(Collected data entries)
....
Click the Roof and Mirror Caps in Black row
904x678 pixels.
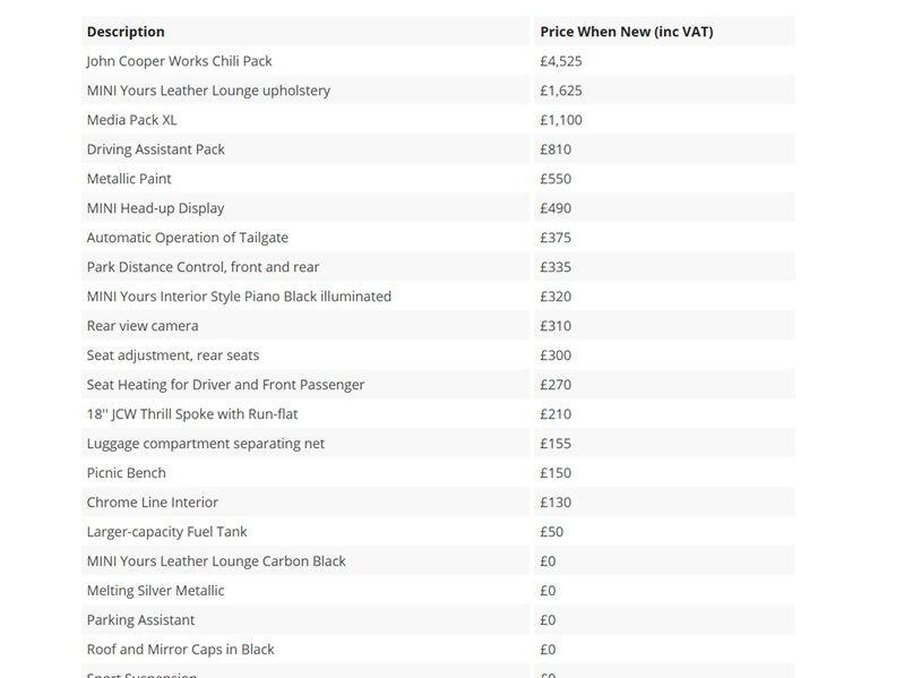pos(438,649)
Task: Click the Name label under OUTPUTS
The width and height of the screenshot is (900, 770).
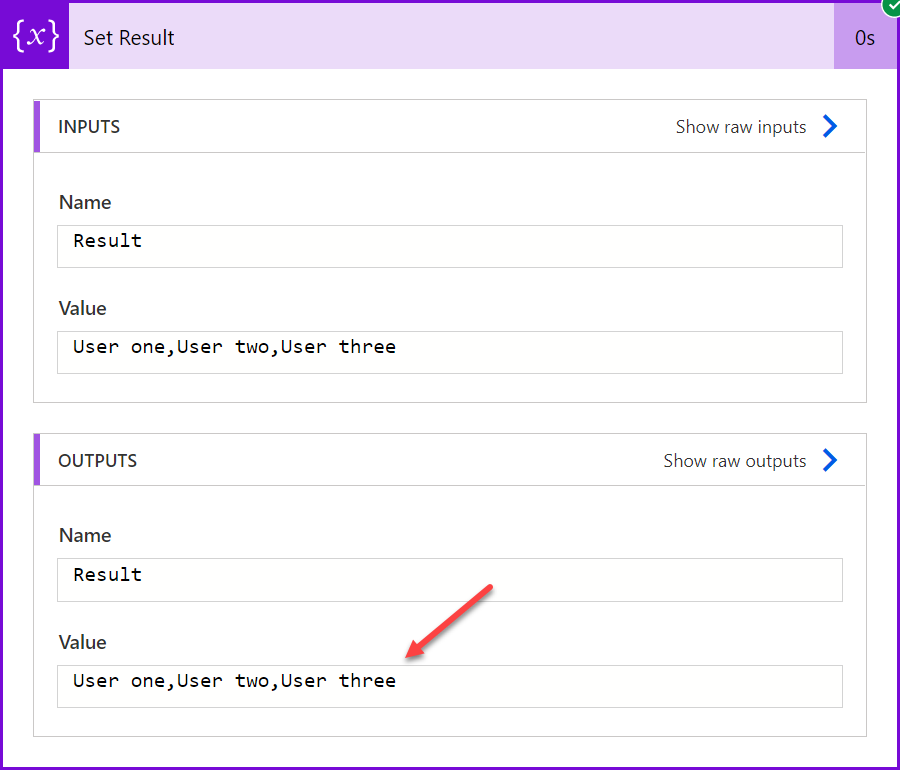Action: point(85,535)
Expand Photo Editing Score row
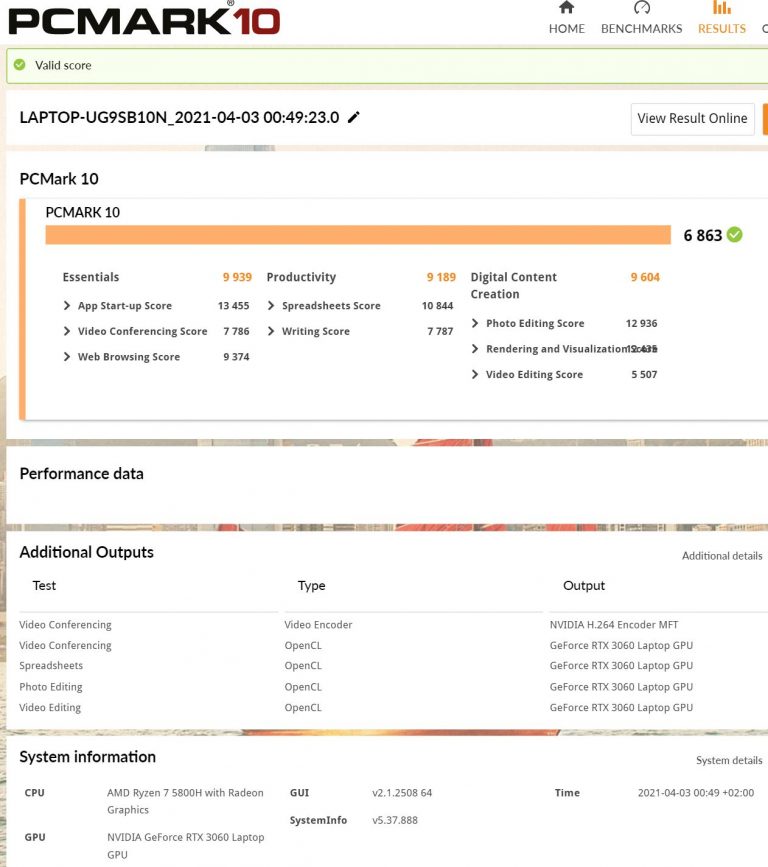The width and height of the screenshot is (768, 867). pyautogui.click(x=475, y=324)
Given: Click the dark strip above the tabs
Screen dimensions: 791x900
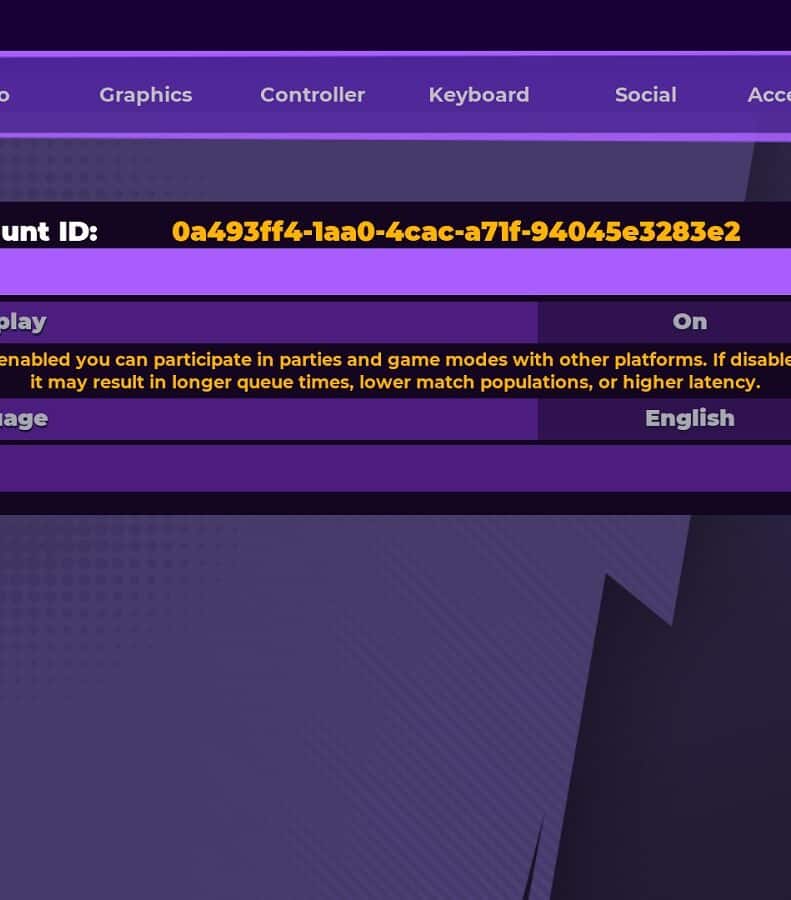Looking at the screenshot, I should coord(395,24).
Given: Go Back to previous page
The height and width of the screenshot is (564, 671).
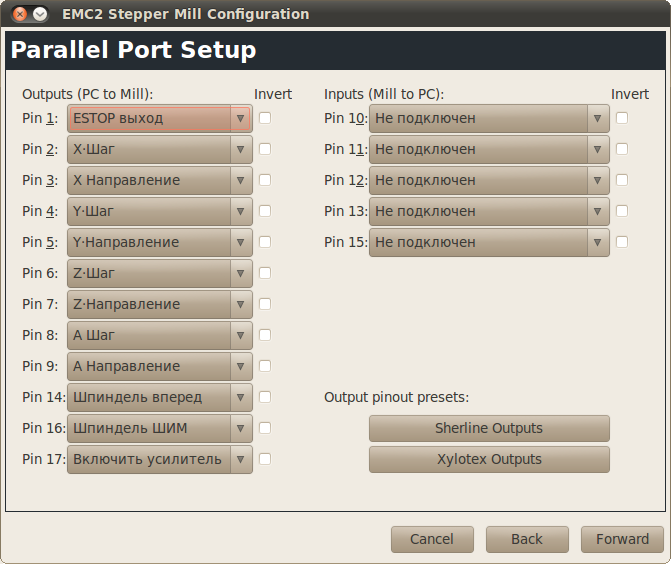Looking at the screenshot, I should click(527, 539).
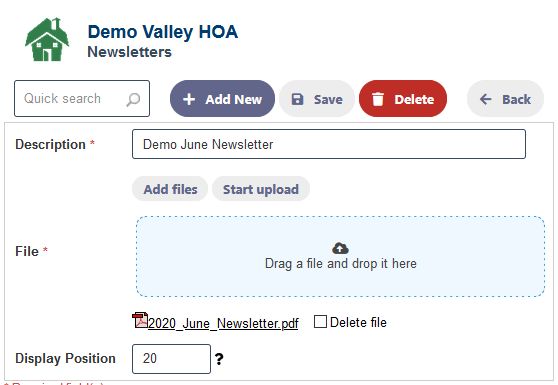Click the PDF file icon
Viewport: 558px width, 385px height.
(x=140, y=320)
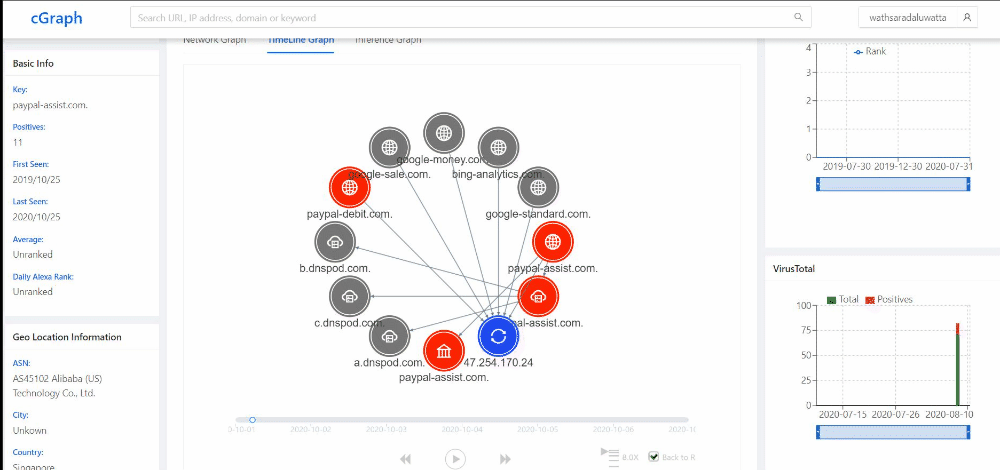
Task: Click the b.dnspod.com. nameserver node
Action: tap(335, 242)
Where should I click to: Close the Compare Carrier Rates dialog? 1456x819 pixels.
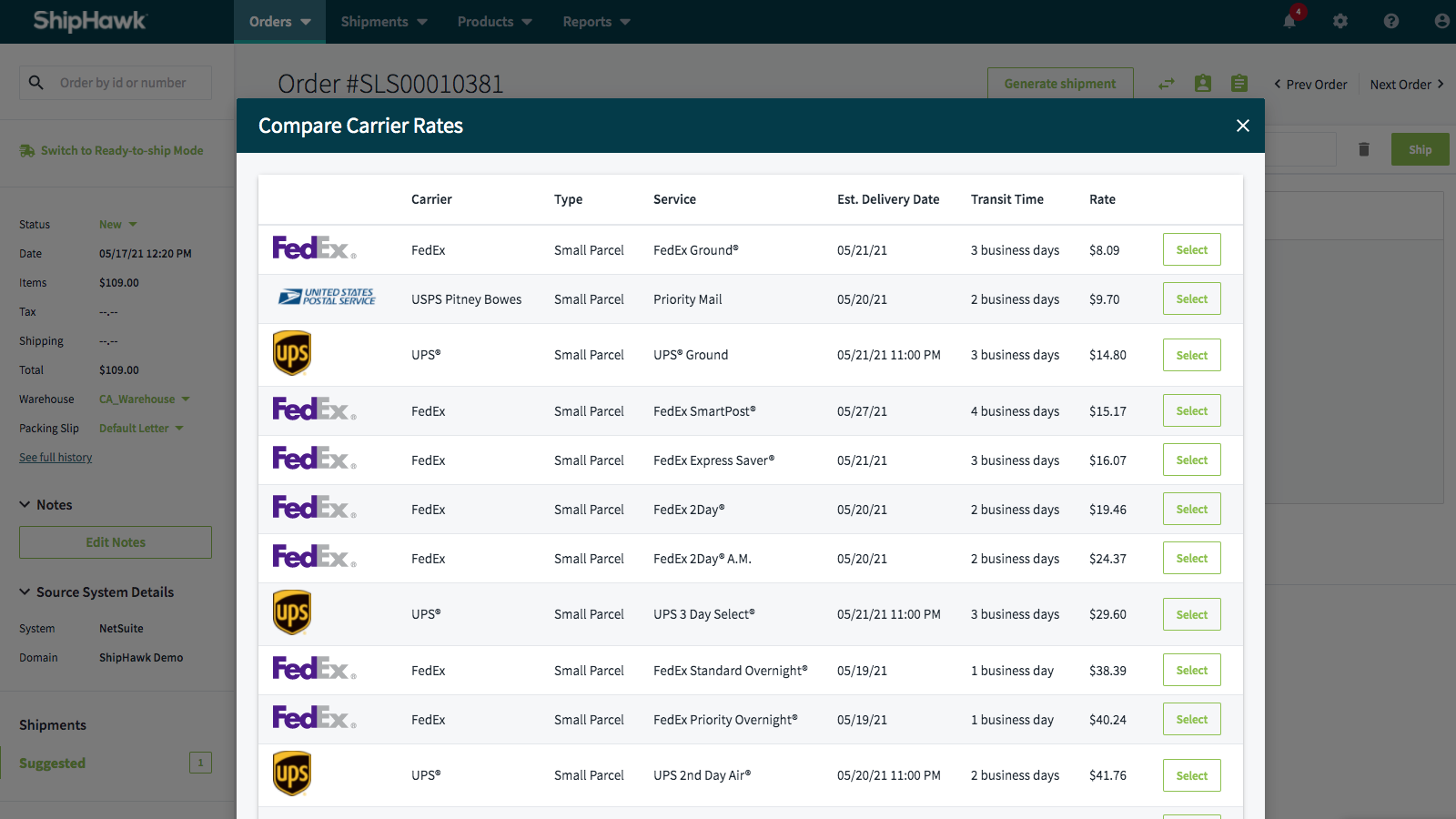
....
TASK OBJECTIVE. Transcribe the lines above exactly, setting aside any picture among them.

ANSWER TO THIS EXERCISE.
Click the Roof and Mirror Caps in Black row
904x678 pixels.
pos(438,649)
Task: Click the Name label under OUTPUTS
The width and height of the screenshot is (900, 770).
Action: point(85,535)
Expand Photo Editing Score row
The width and height of the screenshot is (768, 867). pyautogui.click(x=475, y=324)
Given: Click the dark strip above the tabs
Screen dimensions: 791x900
Looking at the screenshot, I should coord(395,24).
Given: Go Back to previous page
The height and width of the screenshot is (564, 671).
Looking at the screenshot, I should click(527, 539).
Click the PDF file icon
Viewport: 558px width, 385px height.
(x=140, y=320)
Task: Click the b.dnspod.com. nameserver node
Action: tap(335, 242)
Where should I click to: Close the Compare Carrier Rates dialog? 1456x819 pixels.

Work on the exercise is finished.